### [DATA EXTRACT]
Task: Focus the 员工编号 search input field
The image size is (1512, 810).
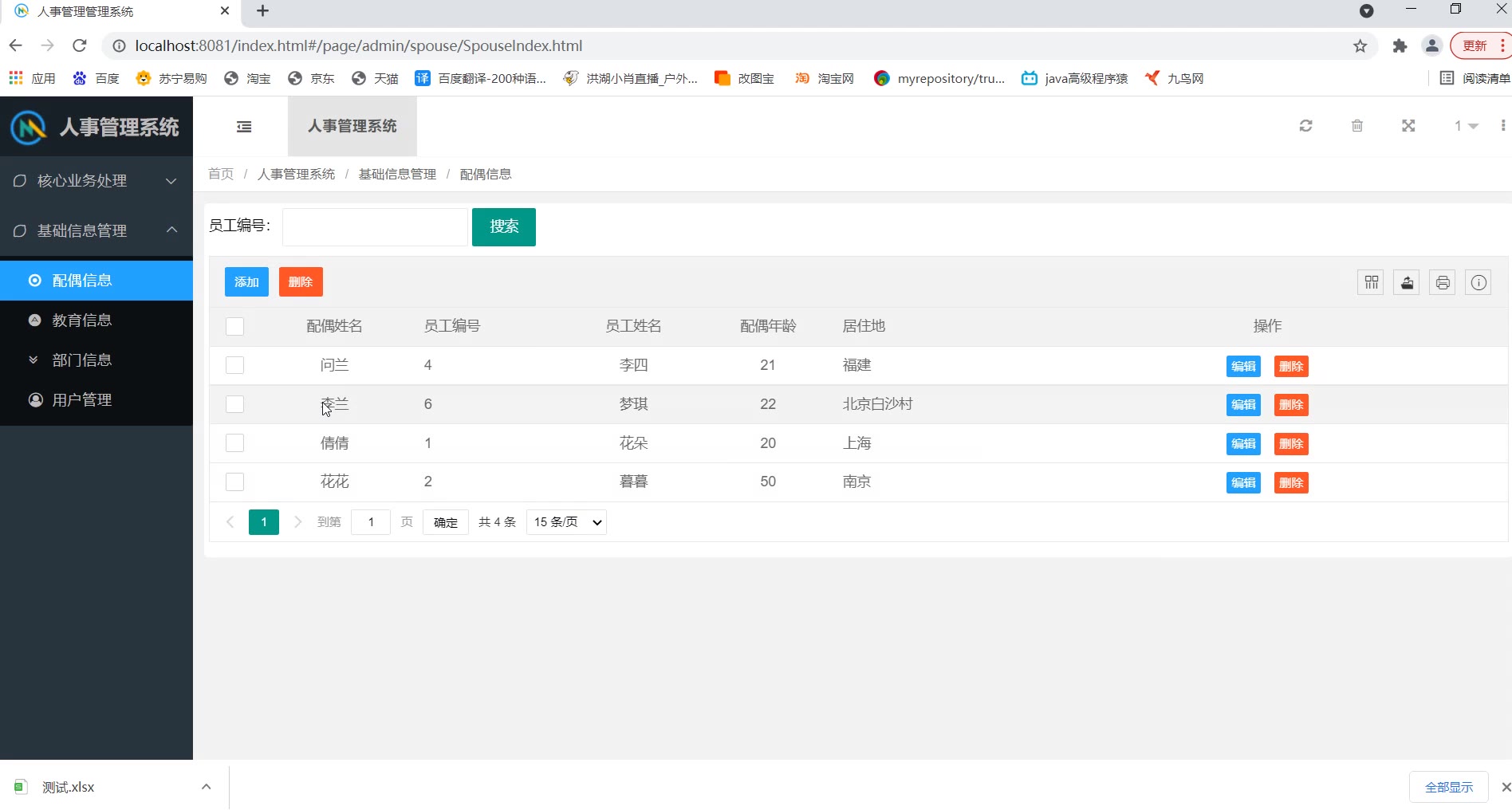Action: [375, 227]
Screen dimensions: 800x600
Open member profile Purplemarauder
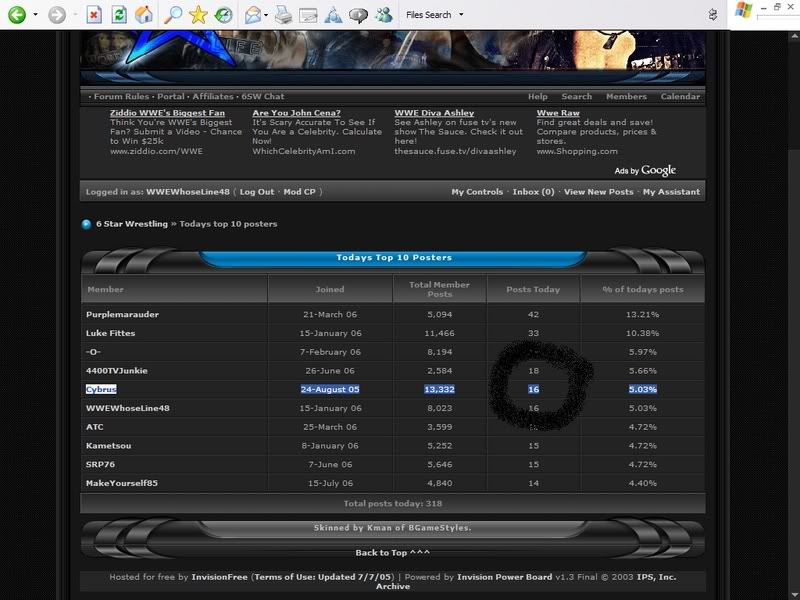[122, 314]
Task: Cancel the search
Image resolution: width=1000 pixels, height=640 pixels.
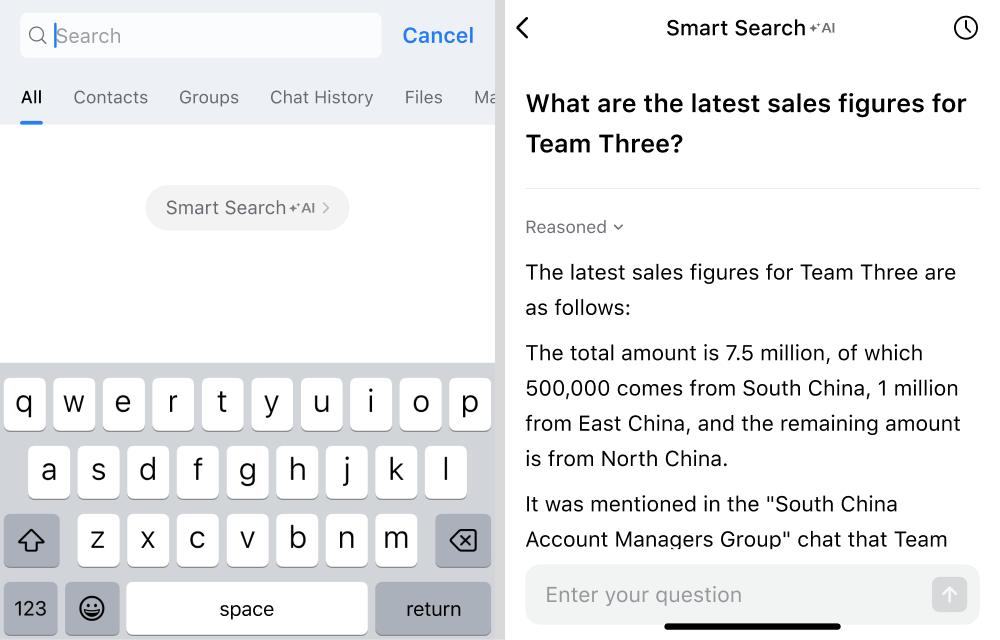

### [TASK GOAL]
Please repeat every record above exactly, leaving the pictures out.

### [ANSWER TO THE EXERCISE]
Task: Focus the 员工编号 search input field
The image size is (1512, 810).
Action: [375, 227]
Screen dimensions: 800x600
Open member profile Purplemarauder
[122, 314]
Task: Cancel the search
Image resolution: width=1000 pixels, height=640 pixels.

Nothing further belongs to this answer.